Sur scène, vous dégagez une belle complicité. Comment ça se traduit pour vous ?
Max : En répète, on bosse vraiment en condition live. Quand vient le concert, tout est en place, donc on peut juste se lâcher. C’est là qu’on s’amuse le plus.
Et puis, ce n’est pas notre premier groupe : on sait où chacun se place, sans surjouer. On reste naturels.
Nico : Rien n’est calculé. On ne se dit jamais “tiens, tu bouges comme ça”. C’est instinctif. Parfois, on peut paraître un peu froid, mais ça colle à notre musique. Et puis les petits lieux, comme les bars, amplifient l’énergie collective avec le public. Ça marche toujours bien.
Votre album vient enfin de sortir, avec des concerts prévus en octobre. Comment vivez-vous cette période ?
Max : On est surtout débordés ! On a fait tout ce qu’on pouvait en amont, maintenant on fonce. L’un prend le relais quand l’autre est sous l’eau, c’est aussi ça l’esprit du groupe.
On ne se projette pas trop loin : on veut juste défendre le disque sur scène, aller le vendre sur la route. C’est déjà énorme.
Nico : Et puis les releases, ça va être des moments forts. On va sûrement être stressés, mais c’est normal.
Vous êtes accompagnés par la ferarock. Qu’est-ce que cela change pour vous ?
Max : C’est un vrai coup de pouce. Ils ont sélectionné notre album dans leur comité national, donc pendant une semaine, il sera mis en avant sur toutes les radios FeraRock en France.
C’est un relais de diffusion précieux, surtout pour un groupe indépendant comme nous.
Justement, comment vivez-vous votre indépendance ?

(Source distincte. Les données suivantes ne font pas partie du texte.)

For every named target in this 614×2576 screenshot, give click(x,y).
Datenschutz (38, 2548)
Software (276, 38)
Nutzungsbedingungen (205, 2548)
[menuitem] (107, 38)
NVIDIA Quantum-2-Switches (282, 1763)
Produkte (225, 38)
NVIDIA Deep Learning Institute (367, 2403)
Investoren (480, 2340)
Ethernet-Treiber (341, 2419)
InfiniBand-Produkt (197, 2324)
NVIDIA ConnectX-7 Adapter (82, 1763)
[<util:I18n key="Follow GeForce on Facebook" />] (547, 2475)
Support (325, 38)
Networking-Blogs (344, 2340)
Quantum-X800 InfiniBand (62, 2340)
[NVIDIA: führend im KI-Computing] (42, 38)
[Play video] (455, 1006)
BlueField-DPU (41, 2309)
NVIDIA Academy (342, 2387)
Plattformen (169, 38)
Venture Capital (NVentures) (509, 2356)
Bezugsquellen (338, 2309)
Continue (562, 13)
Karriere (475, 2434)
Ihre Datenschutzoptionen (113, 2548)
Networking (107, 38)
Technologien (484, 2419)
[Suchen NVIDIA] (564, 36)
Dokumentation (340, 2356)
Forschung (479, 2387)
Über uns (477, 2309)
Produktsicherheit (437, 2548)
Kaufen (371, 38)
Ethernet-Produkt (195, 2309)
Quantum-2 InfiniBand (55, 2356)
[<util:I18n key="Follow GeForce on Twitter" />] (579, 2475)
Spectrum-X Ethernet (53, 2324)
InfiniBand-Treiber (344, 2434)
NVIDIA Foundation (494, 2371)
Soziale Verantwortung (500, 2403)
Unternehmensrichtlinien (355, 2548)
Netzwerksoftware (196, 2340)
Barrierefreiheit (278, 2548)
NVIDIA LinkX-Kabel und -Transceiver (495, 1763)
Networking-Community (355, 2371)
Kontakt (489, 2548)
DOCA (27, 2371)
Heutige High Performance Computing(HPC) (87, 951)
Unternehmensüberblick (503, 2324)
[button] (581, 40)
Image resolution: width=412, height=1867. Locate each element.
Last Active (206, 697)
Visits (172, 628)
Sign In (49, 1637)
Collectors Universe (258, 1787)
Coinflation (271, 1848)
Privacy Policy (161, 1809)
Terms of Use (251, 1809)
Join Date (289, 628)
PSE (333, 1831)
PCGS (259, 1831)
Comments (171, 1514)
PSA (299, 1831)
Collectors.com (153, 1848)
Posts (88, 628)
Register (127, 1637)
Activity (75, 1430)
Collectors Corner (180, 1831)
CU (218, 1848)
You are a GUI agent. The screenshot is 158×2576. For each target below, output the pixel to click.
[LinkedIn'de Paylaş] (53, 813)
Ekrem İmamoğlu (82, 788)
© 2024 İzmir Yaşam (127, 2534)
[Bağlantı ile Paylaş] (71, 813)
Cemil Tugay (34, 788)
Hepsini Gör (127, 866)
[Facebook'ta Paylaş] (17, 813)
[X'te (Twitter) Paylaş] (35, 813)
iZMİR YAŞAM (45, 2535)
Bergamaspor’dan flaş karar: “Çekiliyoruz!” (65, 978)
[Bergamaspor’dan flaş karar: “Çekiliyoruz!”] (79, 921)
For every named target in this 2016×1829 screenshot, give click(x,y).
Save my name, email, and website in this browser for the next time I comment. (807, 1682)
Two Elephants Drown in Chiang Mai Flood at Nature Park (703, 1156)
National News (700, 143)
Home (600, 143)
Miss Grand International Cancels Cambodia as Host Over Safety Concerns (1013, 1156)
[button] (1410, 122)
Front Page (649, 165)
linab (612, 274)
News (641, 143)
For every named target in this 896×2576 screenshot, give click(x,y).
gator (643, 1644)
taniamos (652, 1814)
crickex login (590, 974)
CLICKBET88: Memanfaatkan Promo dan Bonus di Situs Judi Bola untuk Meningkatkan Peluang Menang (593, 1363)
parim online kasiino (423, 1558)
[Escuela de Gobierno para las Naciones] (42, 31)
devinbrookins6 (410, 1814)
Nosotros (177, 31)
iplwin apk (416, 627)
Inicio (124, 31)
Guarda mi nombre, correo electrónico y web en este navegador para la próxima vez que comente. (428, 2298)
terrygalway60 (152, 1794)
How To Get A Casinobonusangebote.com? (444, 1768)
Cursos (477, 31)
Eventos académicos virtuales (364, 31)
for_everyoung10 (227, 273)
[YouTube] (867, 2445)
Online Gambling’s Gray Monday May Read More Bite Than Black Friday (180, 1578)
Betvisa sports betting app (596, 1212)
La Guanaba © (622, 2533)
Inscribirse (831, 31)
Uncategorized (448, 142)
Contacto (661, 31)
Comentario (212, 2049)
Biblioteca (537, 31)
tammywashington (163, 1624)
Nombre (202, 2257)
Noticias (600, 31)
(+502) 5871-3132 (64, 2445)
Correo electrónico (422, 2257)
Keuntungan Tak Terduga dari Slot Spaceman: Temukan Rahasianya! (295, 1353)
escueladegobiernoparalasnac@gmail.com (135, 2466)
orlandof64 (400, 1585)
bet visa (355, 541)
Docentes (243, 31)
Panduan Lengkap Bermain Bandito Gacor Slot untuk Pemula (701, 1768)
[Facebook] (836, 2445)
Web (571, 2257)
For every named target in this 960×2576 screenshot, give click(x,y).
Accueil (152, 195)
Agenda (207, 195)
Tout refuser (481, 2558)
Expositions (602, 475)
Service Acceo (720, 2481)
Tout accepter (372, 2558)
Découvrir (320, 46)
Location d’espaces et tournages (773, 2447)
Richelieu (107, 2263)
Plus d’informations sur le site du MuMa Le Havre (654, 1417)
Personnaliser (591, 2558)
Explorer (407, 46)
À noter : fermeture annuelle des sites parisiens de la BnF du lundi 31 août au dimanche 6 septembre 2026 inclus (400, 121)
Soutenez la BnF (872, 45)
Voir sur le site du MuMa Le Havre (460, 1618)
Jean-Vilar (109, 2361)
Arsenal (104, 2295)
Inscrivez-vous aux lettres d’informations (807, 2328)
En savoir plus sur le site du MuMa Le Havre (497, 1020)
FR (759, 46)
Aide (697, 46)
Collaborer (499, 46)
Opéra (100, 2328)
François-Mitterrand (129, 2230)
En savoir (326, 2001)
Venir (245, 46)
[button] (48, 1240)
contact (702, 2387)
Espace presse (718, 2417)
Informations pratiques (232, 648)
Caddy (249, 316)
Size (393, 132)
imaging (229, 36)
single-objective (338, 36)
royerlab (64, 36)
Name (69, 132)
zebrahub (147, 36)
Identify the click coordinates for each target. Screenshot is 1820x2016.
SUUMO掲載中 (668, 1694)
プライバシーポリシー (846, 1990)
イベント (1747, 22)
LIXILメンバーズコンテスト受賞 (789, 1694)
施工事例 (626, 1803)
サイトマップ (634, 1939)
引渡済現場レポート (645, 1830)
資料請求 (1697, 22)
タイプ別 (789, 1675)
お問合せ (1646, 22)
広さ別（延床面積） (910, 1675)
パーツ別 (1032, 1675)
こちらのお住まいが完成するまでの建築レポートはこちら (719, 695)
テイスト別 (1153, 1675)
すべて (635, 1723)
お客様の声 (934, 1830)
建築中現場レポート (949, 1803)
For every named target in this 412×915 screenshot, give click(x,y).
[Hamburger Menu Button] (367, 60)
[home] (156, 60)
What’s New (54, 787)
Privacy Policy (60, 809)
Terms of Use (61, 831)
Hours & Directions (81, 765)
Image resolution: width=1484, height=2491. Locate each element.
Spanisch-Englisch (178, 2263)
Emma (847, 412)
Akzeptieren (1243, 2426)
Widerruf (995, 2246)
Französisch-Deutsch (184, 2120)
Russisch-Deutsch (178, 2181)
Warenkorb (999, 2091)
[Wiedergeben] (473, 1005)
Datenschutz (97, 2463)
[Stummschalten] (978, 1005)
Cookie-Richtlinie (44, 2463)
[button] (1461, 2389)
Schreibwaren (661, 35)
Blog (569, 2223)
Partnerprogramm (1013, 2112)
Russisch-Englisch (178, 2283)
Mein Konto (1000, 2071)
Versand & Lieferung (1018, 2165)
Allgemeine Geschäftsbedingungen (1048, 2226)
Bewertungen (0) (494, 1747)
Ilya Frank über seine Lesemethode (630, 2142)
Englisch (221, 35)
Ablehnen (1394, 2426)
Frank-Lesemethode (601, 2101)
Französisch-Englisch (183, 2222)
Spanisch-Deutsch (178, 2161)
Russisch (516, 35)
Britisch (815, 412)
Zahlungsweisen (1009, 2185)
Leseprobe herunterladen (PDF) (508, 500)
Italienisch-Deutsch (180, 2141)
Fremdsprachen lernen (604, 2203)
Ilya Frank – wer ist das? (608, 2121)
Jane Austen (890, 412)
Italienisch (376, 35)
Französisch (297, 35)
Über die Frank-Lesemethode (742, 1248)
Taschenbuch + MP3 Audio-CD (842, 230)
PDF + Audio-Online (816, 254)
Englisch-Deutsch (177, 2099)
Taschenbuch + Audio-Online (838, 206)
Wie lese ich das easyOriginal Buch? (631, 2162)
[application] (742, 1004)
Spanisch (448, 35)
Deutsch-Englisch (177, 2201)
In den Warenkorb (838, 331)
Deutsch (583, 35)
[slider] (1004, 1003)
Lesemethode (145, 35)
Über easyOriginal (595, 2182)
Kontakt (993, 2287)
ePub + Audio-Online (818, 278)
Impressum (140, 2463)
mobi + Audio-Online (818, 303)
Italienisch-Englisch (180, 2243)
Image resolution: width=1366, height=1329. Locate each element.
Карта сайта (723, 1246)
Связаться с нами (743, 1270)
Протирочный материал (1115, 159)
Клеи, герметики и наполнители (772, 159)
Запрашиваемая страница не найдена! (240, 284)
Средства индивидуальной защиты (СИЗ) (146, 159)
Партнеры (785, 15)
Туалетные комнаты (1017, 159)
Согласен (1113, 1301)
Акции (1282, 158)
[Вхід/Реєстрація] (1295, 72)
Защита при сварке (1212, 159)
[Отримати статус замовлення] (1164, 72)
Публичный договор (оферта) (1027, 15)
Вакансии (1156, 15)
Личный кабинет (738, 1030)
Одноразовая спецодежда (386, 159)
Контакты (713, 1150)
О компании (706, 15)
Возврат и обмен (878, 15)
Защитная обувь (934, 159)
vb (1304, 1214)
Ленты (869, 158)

Max : C’est beaucoup de boulot. Depuis six mois, j’ai passé 70 % de mon temps sur la promo : mails, labels, tourneurs, presse… On n’a pas composé un seul nouveau morceau, faute de temps.
On a cinq labels partenaires, mais ça reste à petite échelle. Le pressage est à moitié financé, tout le reste sort de nos poches. Studio, mix, mastering, graphisme… tout est fait maison.
L’indépendance, c’est beau, mais ça coûte cher. C’est une question de passion avant tout.
Et en 2025, comment voyez-vous votre place dans le monde de la musique ?
Max : Deux d’entre nous sont intermittents, Nico a un autre boulot. On ne vit pas de Fauna Nova, mais ce n’est pas le but. Péah fait beaucoup de technique sur des festivals, moi je compose pour le théâtre.
La situation culturelle est tendue, mais ça ne change pas notre envie de jouer. On continuera, quoi qu’il arrive.